Viu? Nesse ano, o terceiro, o próprio dizimista distribuía o dízimo do que ele havia colhido, dando-o ao levita, ao estrangeiro, ao órfão e à viúva, nas cidades deles. Apenas a parte que tocara ao dizimista era levada ao lugar que Deus escolhera. A outra parte (80%) era distribuída pelo dizimista. Ele estava administrando, em obediência ao preceito de Deus.

Veja e compare o grau de sagração do dízimo e da páscoa. Observe que até o estrangeiro, não descendente de Jacó, tinha o direito de comer o dízimo, em qualquer lugar. Mas se quisesse comer a páscoa, tinha de observar primeiramente o ritual da circuncisão, pois do contrário não podia comê-la [Êxodo 12].
No tempo presente, já ouviu alguma vez o dizimista ser orientado a comer o dízimo? Eu sei que surgirão muitas explicações. Dirão alguns cobradores de dízimo: Na atualidade, o dizimista entrega o dízimo em dinheiro na igreja e se alimenta da palavra. Espiritualiza-se. Mas não é assim que está escrito. Na Bíblia, o dizimista comia literalmente o dízimo, digeria o dízimo comido e, desculpe a franqueza, defecava o dízimo que comera e digerira! Não se tratava de palavras ou de ensinamentos recebidos. Era comida mesmo: produtos da terra e animais! Como diríamos hoje: arroz, feijão e carne!

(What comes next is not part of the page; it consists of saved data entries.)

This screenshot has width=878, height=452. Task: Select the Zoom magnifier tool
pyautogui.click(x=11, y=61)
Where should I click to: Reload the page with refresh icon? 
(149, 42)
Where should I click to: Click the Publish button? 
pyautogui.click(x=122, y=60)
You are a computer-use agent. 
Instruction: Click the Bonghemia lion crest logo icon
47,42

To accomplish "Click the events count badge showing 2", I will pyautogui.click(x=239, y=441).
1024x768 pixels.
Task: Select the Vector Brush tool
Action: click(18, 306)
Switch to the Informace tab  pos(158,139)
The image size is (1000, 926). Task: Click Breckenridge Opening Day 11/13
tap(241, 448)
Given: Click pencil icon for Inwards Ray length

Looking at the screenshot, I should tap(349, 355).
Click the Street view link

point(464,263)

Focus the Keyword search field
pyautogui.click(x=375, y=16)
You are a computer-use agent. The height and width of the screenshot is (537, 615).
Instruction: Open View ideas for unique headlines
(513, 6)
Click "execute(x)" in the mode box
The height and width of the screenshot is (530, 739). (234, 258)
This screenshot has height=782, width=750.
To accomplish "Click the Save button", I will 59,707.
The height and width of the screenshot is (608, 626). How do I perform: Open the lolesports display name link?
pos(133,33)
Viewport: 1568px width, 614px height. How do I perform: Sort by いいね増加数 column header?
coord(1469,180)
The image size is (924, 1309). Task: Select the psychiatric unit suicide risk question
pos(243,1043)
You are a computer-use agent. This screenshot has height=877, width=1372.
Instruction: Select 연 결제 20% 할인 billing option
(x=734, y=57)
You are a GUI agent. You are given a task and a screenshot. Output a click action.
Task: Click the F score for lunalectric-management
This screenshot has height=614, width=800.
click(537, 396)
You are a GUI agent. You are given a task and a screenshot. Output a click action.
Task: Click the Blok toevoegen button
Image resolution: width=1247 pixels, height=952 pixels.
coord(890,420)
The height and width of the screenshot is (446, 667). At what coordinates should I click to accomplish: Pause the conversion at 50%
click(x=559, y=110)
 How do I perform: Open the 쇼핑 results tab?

Havia uma restrição: o dizimista não podia comer o dízimo em casa, somente no lugar determinado por Deus, ou seja, no templo, no lugar de adoração [Deuteronômio 12]. O levita, o estrangeiro, o órfão e a viúva podiam comê-lo na sua cidade [Deuteronômio 26]. Sabe por que o dizimista não podia comer o dízimo em casa ou em sua cidade, ou em outro lugar que não no templo? Porque o seu dízimo fazia parte do culto, e o culto doméstico era proibido, para não haver confusão com o culto prestado aos deuses dos pagãos, tão abundantes naqueles tempos [Deuteronômio 12].

Bom, os levitas foram dados aos sacerdotes, para servi-los [Números 3, I Samuel 2, I Crônicas 23]. Os sacerdotes não recebiam dízimos diretamente do dizimista. Recebiam o dízimo dos dízimos dos levitas. Não do estrangeiro, nem dos órfãos, nem das viúvas, pois esses não tinham obrigação de dizimar [Números 18, Neemias 10].